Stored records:
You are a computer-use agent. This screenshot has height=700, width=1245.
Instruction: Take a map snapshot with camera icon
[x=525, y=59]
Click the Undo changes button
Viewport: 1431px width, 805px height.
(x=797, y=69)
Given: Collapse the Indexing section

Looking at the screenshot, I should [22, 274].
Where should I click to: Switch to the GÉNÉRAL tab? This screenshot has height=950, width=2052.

• _Task_: With the line that contains "Given: Collapse the Indexing section" as the first and the final line of the data as the last, repeat every line in that span exactly.

• _Answer to this exercise_:
Given: Collapse the Indexing section

Looking at the screenshot, I should [22, 274].
Where should I click to: Switch to the GÉNÉRAL tab? This screenshot has height=950, width=2052.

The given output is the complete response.